Da diese somit kauf entscheident sein können haben sie auch im test erwähnung zu finden. Das NV sich da beschwerd weils en Testsample war kann ich nachvollziehen.

Ich bau auch kein auto mit Turbo lader und wenn ich jemand nen test schreiben lass verzichte ich dann darauf das erwähnt wird das die 600ps aus nem Motor mit Turbo und Ladeluftkühler kommt. 

Das sind für meine begriffe Unterschlagungen von Kaufentscheidenden merkmalen! Wer das nicht versteht den versteh ich nicht!


----------



## N3ks3s (1. Juni 2010)

*AW: nVidia streicht jeden Support für Hardwaresecrets*

Finde es völlig legitim zu erwarten das alle Features berücksichtigt werden, aber es reicht
wenn man schlicht 1 1/2 Berichte schreibt. Ergo bei CUDA/PhysX spielen einmal mit und einmal
ohne CUDA/PhysX testet und gut ist. Der Computerbase bericht war in meinen Augen nicht
sonderlich neutral, wobei mir das wie eine Ausnahme vorkommt.  Aber nach den aktuellen
entwicklungen der letzten Jahre fühle ich mich doch bestärkt bei ATi zu bleiben. Wenn ich
tatsächlich wieder das Bedürnis nach PhysX habe hol' ich halt meine Ageia-Karte raus


----------



## kuer (1. Juni 2010)

——————————

** Aufgabe **
Übertragen Sie den Satz „Der Computerbase bericht war in meinen Augen nicht sonderlich neutral, wobei mir das wie eine Ausnahme vorkommt.“ aus dem Textausschnitt ins Englische. Die Zeilen stammen aus einer anderen Quelle.

** Bereitgestellte Zeilen **
——————————

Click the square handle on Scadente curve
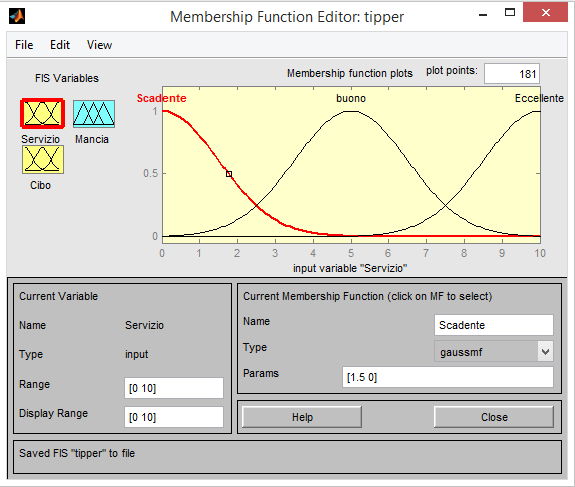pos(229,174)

——————————

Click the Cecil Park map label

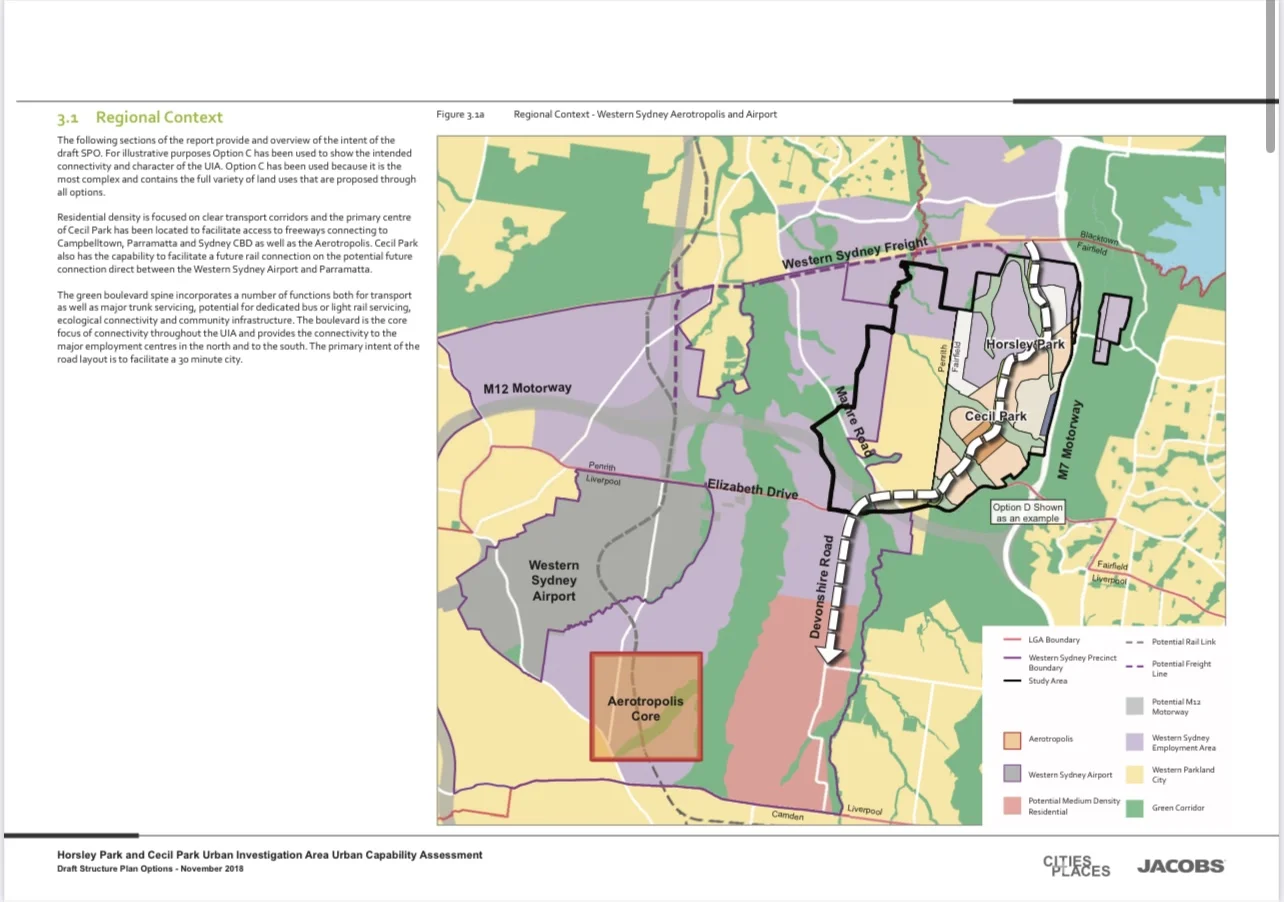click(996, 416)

——————————

** Lösung **
In my view, the Computerbase report was not particularly neutral, although that strikes me as an exception.